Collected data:
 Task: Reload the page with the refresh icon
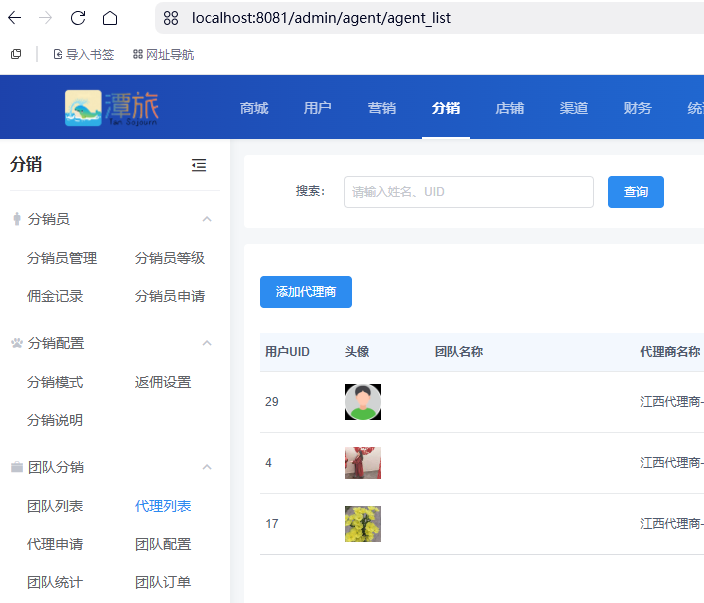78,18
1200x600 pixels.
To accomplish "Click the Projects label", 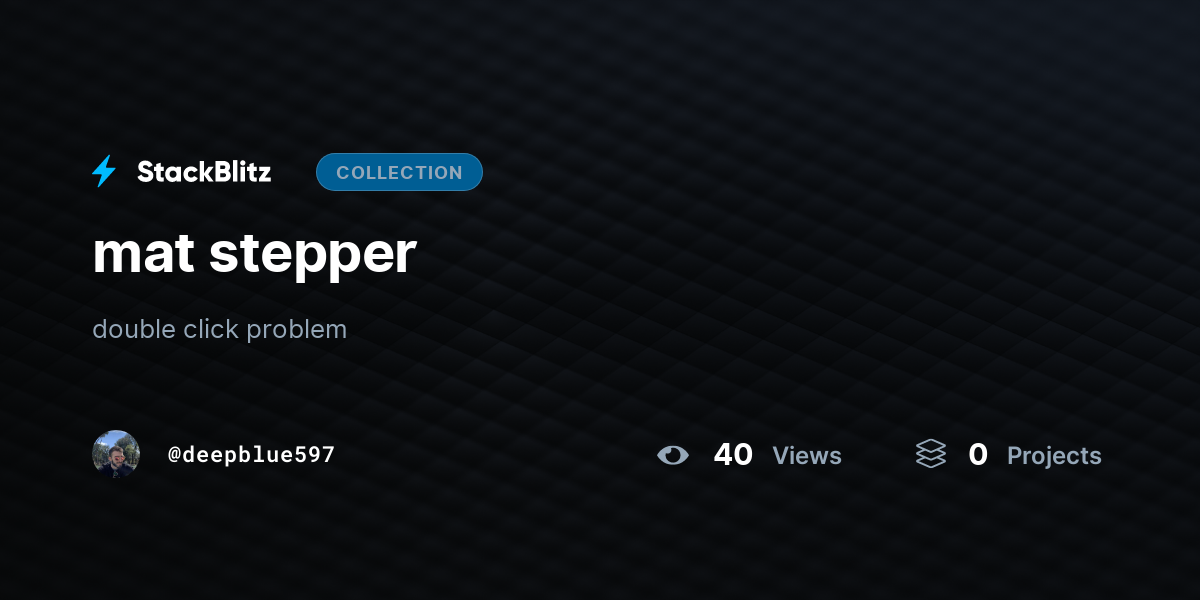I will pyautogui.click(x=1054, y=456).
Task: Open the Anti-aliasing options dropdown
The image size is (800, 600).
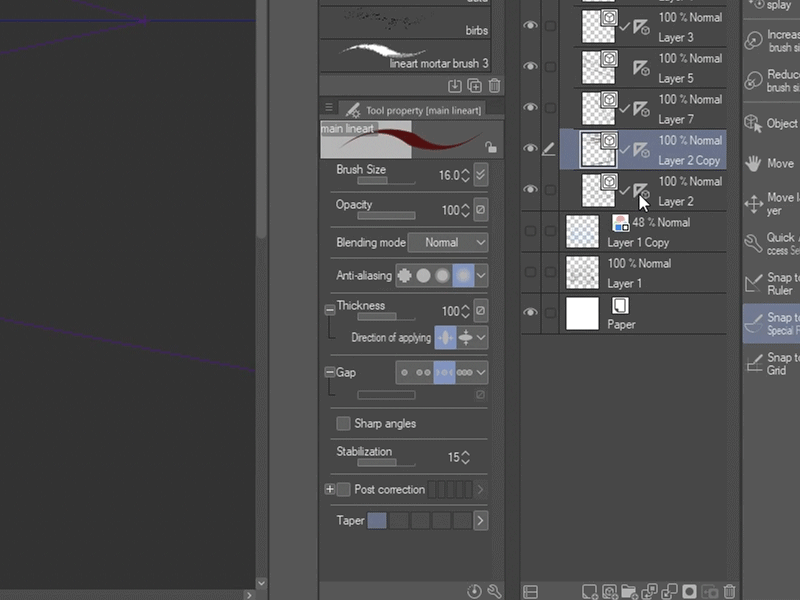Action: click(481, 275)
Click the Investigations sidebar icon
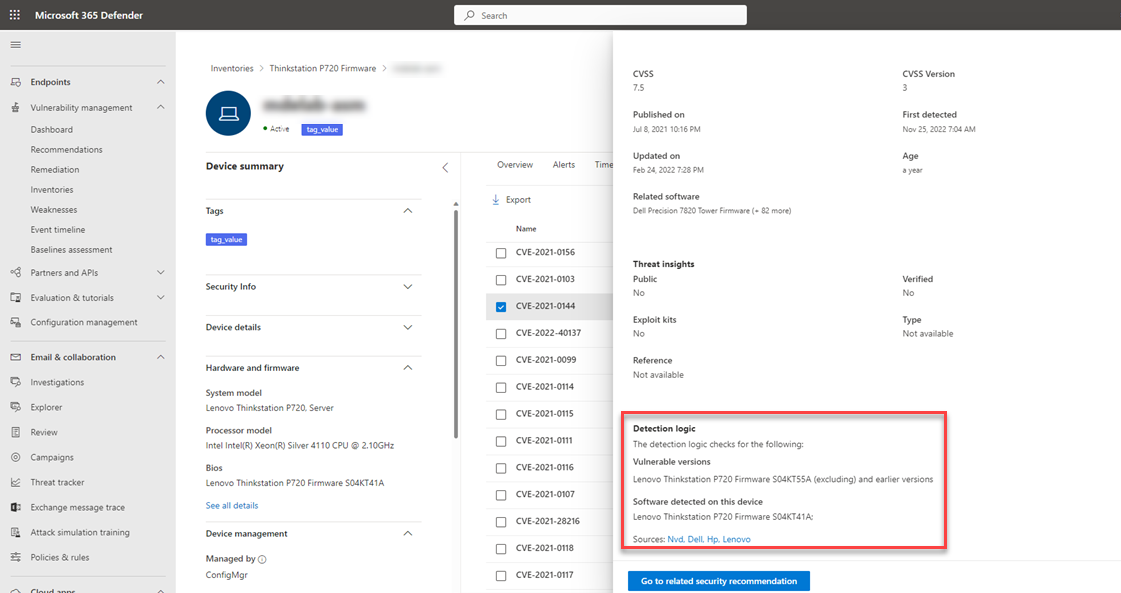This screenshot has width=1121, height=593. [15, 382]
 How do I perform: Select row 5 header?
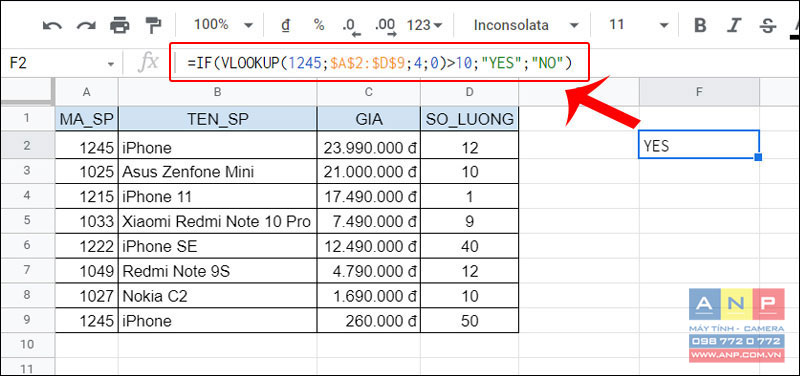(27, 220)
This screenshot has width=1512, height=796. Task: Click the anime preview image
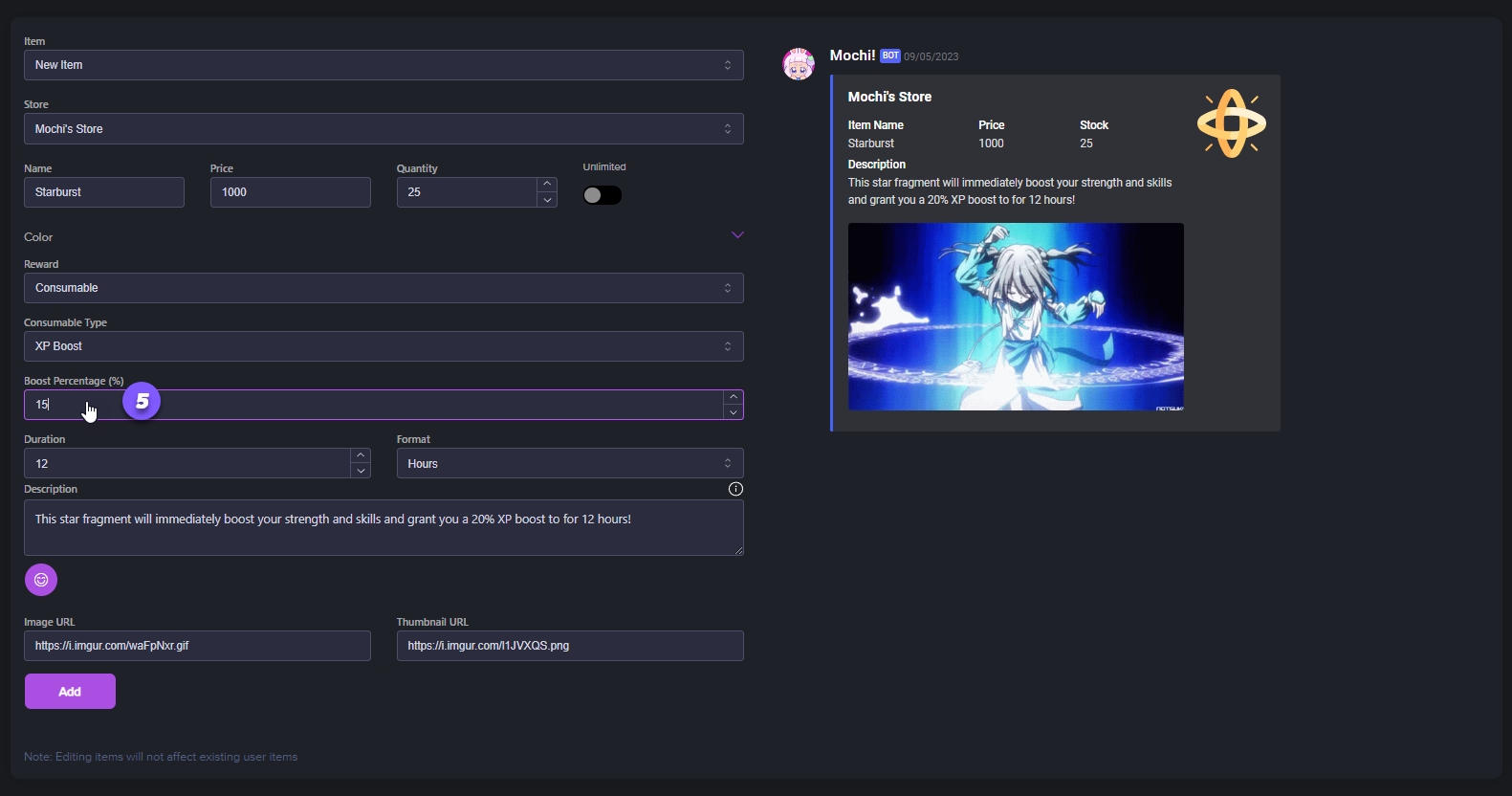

What the task requires:
What is needed is an exact restatement of every line from the one containing "Click the Investigations sidebar icon" through the last line of the records, pictures left out.

Exercise solution:
Click the Investigations sidebar icon
This screenshot has width=1121, height=593. [15, 382]
 How do I perform: Select row 5 header?
(27, 220)
This screenshot has width=1512, height=796. Task: Click the anime preview image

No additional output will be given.